Your goal: Scan the entries below and state how many lines contain "checkbox". No other output.

Pixel coordinate grounding data:
——
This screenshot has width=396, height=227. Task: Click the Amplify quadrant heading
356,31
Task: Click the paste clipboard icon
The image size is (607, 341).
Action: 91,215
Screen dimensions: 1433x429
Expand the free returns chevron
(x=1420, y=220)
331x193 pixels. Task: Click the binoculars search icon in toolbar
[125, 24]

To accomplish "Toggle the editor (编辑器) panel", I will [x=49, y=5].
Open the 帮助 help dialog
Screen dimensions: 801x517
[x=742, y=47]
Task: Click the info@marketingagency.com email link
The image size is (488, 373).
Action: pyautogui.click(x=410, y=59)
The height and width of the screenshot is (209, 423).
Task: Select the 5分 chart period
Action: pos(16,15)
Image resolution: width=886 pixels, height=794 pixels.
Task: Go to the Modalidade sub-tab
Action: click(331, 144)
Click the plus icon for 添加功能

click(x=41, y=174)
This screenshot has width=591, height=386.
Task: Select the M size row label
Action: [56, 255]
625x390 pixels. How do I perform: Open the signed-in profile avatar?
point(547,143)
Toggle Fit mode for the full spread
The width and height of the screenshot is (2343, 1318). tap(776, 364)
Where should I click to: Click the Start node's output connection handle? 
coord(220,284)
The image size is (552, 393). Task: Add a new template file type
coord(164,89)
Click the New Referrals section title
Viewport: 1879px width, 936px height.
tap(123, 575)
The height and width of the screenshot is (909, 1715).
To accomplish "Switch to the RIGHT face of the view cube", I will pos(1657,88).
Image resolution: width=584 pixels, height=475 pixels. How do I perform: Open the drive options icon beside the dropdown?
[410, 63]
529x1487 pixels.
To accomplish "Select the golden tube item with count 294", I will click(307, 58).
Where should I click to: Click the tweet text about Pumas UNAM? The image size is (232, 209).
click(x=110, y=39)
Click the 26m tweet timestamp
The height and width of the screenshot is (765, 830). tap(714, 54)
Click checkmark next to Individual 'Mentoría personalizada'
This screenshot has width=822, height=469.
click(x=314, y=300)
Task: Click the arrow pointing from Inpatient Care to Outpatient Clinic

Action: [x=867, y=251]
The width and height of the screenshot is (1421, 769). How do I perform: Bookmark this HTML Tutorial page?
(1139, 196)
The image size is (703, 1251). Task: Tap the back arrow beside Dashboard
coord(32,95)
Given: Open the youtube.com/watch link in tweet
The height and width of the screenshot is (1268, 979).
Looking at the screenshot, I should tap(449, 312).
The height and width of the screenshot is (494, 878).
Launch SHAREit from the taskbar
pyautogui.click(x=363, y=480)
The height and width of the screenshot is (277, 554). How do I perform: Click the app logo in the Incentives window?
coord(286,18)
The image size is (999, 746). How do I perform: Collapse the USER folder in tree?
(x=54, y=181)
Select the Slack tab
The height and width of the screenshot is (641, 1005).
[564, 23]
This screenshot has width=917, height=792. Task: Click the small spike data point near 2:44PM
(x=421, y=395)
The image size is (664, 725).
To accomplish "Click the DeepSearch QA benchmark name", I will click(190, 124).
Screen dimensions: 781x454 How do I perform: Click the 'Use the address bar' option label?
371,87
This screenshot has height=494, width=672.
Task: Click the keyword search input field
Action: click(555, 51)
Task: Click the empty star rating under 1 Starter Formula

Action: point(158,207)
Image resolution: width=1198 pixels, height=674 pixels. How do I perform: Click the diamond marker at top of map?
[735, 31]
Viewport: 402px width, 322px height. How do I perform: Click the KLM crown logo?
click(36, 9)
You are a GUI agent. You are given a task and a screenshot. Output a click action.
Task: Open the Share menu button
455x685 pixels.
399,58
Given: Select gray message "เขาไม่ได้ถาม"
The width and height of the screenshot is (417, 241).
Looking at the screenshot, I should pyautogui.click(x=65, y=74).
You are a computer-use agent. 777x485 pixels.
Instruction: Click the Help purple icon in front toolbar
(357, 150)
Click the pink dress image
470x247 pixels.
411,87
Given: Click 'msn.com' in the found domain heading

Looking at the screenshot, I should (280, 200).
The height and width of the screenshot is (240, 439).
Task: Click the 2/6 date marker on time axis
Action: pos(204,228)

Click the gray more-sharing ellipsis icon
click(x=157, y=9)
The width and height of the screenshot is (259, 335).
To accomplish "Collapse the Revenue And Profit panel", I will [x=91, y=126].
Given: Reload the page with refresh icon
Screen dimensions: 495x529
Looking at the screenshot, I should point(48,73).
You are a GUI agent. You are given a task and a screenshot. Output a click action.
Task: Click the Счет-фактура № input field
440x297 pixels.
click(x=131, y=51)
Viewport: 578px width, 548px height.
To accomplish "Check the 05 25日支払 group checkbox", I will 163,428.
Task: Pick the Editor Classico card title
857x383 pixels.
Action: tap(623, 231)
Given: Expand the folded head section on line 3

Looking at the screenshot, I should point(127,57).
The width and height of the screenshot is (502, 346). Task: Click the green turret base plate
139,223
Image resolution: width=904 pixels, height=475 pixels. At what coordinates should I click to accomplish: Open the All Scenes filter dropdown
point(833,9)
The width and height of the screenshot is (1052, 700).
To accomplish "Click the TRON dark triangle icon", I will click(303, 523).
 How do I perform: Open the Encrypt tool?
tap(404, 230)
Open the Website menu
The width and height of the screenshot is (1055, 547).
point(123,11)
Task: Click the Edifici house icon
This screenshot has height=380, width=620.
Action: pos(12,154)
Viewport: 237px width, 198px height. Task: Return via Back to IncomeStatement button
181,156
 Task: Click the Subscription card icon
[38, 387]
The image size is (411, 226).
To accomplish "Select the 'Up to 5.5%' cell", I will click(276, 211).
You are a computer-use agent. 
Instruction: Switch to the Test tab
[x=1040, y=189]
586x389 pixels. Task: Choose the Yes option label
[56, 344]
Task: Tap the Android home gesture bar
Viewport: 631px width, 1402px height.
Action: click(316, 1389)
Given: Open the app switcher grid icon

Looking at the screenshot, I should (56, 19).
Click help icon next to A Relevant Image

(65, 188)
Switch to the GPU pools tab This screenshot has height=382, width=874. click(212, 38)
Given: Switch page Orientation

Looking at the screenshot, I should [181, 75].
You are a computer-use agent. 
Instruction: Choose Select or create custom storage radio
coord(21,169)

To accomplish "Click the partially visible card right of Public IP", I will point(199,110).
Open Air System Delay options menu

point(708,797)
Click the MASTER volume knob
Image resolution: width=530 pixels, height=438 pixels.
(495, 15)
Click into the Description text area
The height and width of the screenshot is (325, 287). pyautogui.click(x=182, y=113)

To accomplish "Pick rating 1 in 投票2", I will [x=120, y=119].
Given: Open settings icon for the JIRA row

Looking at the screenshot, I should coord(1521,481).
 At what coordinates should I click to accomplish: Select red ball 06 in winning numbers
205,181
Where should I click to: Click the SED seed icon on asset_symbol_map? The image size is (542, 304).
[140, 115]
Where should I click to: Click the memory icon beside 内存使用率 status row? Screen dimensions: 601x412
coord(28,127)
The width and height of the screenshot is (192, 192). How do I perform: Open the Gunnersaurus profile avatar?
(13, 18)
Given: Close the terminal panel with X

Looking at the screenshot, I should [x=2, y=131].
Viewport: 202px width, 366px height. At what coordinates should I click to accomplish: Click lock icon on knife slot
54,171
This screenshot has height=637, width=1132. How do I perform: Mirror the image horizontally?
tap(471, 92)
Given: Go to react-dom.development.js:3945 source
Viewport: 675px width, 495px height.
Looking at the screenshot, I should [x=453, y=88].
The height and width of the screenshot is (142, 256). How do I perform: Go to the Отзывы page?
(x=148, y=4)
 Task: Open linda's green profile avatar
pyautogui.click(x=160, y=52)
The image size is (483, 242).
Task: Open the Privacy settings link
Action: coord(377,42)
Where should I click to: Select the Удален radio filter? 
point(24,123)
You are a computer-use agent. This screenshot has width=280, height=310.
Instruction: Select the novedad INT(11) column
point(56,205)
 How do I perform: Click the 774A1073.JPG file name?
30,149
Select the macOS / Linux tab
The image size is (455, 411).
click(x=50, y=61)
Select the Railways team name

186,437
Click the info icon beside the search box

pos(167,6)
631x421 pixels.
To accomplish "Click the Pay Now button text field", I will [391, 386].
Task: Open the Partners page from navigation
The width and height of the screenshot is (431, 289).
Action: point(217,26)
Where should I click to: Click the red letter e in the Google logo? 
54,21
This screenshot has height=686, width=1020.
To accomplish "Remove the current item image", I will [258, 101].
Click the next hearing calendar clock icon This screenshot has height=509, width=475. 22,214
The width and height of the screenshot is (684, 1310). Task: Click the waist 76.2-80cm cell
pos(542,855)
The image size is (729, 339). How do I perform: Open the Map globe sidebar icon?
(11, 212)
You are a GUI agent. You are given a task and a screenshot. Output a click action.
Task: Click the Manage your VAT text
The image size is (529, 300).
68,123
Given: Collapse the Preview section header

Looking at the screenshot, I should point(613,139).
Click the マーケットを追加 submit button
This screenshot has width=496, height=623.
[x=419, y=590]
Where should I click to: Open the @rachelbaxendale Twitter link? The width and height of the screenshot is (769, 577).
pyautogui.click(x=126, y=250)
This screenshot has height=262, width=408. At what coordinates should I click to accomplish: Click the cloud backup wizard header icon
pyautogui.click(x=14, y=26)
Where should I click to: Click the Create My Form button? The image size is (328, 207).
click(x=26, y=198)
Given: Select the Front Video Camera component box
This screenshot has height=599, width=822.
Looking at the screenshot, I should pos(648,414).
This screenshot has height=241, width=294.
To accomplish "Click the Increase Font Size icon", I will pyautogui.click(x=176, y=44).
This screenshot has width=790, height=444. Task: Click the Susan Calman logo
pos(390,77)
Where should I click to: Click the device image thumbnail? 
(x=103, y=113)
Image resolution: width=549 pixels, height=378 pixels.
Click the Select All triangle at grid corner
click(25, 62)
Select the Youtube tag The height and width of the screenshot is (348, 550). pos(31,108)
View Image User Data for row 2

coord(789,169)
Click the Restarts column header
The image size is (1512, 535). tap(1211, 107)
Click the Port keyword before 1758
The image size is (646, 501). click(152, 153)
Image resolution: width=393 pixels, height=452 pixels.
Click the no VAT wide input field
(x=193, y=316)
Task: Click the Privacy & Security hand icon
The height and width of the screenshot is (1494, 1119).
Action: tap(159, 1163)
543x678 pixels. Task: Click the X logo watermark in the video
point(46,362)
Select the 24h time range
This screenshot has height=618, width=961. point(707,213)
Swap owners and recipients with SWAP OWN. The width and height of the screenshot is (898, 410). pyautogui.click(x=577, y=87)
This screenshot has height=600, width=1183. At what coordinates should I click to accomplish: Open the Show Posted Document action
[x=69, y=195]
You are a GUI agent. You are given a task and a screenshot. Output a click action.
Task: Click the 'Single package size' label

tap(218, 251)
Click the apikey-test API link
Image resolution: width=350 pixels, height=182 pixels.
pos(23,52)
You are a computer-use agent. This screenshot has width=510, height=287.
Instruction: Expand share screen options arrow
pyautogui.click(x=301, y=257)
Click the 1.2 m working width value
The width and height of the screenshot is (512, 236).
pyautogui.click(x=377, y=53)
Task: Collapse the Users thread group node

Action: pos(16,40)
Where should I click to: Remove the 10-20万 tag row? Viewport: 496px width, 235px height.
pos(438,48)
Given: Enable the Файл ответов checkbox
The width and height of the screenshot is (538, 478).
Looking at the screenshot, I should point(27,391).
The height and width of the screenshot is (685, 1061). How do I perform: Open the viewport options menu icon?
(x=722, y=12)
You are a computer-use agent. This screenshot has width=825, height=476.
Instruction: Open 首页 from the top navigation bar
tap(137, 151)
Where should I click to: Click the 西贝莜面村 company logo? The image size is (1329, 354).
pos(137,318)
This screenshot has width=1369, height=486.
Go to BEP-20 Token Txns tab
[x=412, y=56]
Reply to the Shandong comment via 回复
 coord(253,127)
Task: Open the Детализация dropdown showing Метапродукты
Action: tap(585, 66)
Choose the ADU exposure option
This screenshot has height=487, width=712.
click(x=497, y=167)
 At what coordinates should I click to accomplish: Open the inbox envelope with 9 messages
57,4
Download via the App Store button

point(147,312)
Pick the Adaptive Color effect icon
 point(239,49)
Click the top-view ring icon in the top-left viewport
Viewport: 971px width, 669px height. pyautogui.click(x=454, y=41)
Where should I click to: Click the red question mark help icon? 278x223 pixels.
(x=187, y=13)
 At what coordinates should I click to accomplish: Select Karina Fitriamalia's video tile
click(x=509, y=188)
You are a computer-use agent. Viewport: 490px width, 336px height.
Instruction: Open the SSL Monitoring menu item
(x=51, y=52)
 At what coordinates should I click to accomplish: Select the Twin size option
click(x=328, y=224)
——
Answer box: 2